Exhibit 1 highlights the key challenges organizations face when securing their IoT ecosystems.
Some industries are more vulnerable than others
IoT security is a major concern across all industries, particularly manufacturing, energy & utilities, and healthcare, which have more convergence of IT and OT than other industries. For them, security is crucial for several reasons:
- Operationally, IT and OT are different domains, and, thus, replicating the security practices and architecture of IT in OT is challenging
- The IT-OT integration results in a significant amount of sensitive OT data on the network, which is vulnerable to security threats
- The talent required to mitigate OT security challenges needs to be developed
- The IT-OT convergence is exposed to several supply chain and third-party vendor risks
A closer look at healthcare shows that the COVID-19 pandemic has accelerated toward digital healthcare, with IoT playing a critical role in enabling remote patient data monitoring, smart sensing, and remote patient interactions. In this scenario:
- The proliferation of IoT-based networks that capture health outcomes and the Internet of Medical Things (IoMT), which connects medical devices to the internet, exposes enterprises to phishing attacks
- IoT devices that capture critical patient health data, including newer endpoints such as wearables, in-home devices, and smart implants, can lead to potential data breaches due to inadequate security measures
- Hackers can exploit IoT networks to extract sensitive patient information and gain unwanted access to organizations’ data and devices, with severe consequences
Therefore, now more than ever, the need to resolve data security challenges to ensure all stakeholders’ safety and privacy is urgent.

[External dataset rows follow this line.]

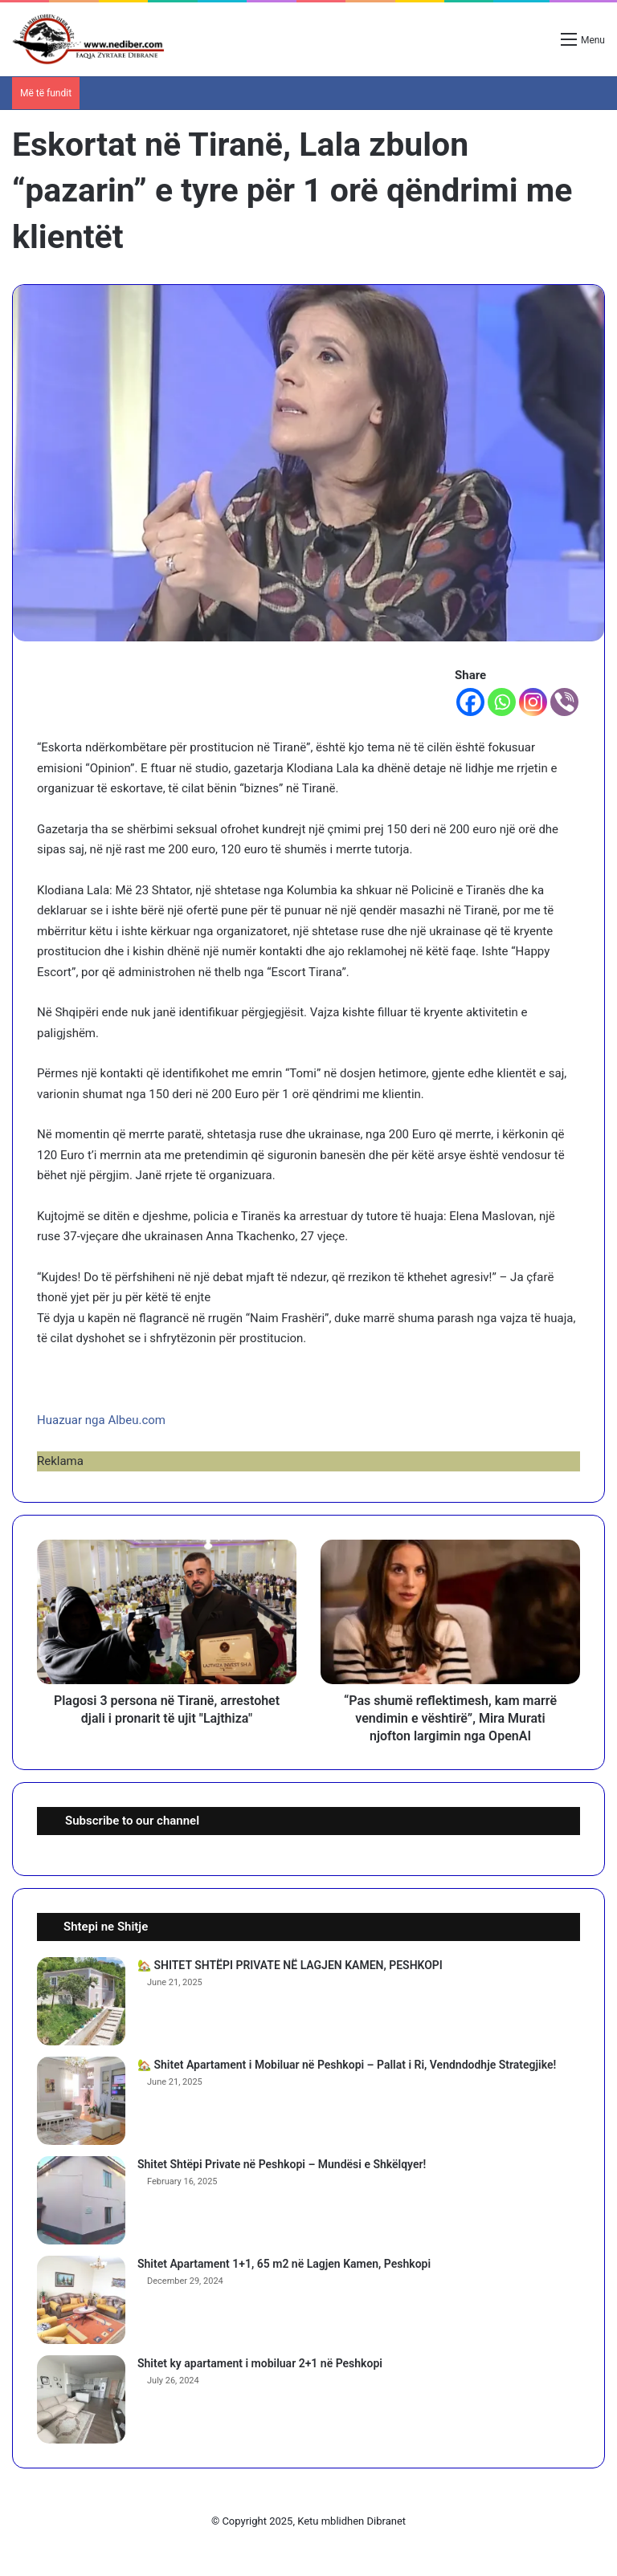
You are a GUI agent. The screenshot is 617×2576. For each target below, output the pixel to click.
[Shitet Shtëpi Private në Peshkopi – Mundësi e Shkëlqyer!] (81, 2200)
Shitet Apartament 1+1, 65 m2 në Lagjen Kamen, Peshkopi (284, 2263)
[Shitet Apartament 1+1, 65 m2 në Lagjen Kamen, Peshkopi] (81, 2300)
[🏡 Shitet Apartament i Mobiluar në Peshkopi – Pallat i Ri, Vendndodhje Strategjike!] (81, 2101)
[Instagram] (533, 702)
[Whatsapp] (502, 702)
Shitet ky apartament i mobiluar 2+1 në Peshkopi (259, 2363)
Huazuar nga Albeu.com (101, 1420)
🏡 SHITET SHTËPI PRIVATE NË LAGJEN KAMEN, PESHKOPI (290, 1965)
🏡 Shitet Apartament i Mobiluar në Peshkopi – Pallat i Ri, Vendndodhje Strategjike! (346, 2064)
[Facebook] (470, 702)
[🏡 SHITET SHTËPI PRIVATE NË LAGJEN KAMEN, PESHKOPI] (81, 2001)
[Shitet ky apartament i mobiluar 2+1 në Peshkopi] (81, 2399)
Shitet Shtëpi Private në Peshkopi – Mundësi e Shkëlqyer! (281, 2164)
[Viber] (564, 702)
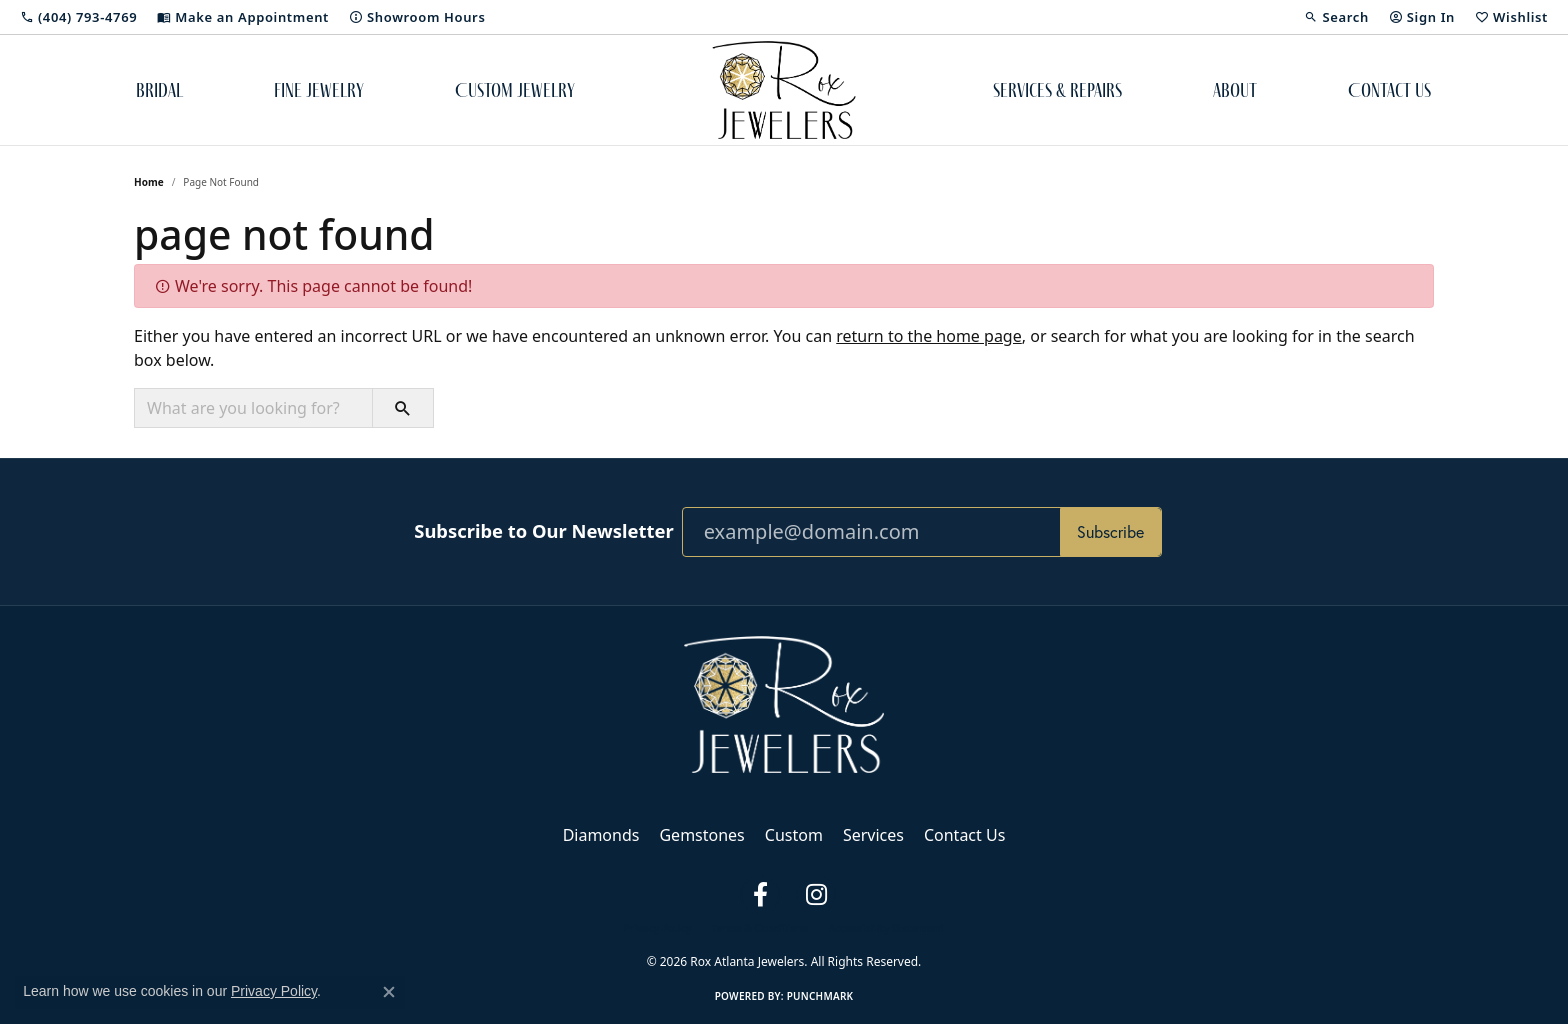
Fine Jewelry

Maneuvering the security challenge
While keeping pace with increasing IoT adoption, organizations need to rapidly ramp up their security measures, and, in so doing, ensure certain security and risk mitigation features, as illustrated in Exhibit 2.
Exhibit 2: Initiatives enterprises should undertake to ensure a secure IoT implementation
Let’s take a closer look at each of these components.

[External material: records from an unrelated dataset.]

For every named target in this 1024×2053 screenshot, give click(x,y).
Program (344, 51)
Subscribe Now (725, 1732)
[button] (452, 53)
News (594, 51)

- Ensure security by design: Organizations need to start factoring in security as a vital aspect of their implementations, not as an afterthought after scaling their IoT implementations. This means making parallel investments and setting up dedicated units to manage security and data protection
- Invest in security literacy to create awareness: Enterprises need to create a security awareness program that educates employees about best practices to avoid breaches and reduce exposure, and it needs to a regular exercise to keep the employees updated on compliance and related policies
- Perform regular vulnerability/risk assessments: Enterprises need to assess their risk profiles on a regular basis to identify any vulnerabilities and take preemptive action. They should continually test their systems and connected devices to ensure robustness
- Invest in next-generation technology-based security solutions: Organizations should leverage unique and innovative solutions that leverage next-generation technologies such as blockchain, deep automation, and machine learning for connected devices to make them more secure
- Engage in industry partnerships: Companies should forge partnerships with device manufacturers to build more robust devices with embedded security features that make them less vulnerable to attack. They should also form alliances with other companies and industry consortia to develop uniform specification standards and provide certification programs for devices
Only an all-round focus on security, along with partnerships with different stakeholders active in IoT, digital, and digital security, will help ward off security threats and thrive in a digital-first environment. As organizations take big strides in IoT implementation and maturity, they stand to gain if they equally emphasize security.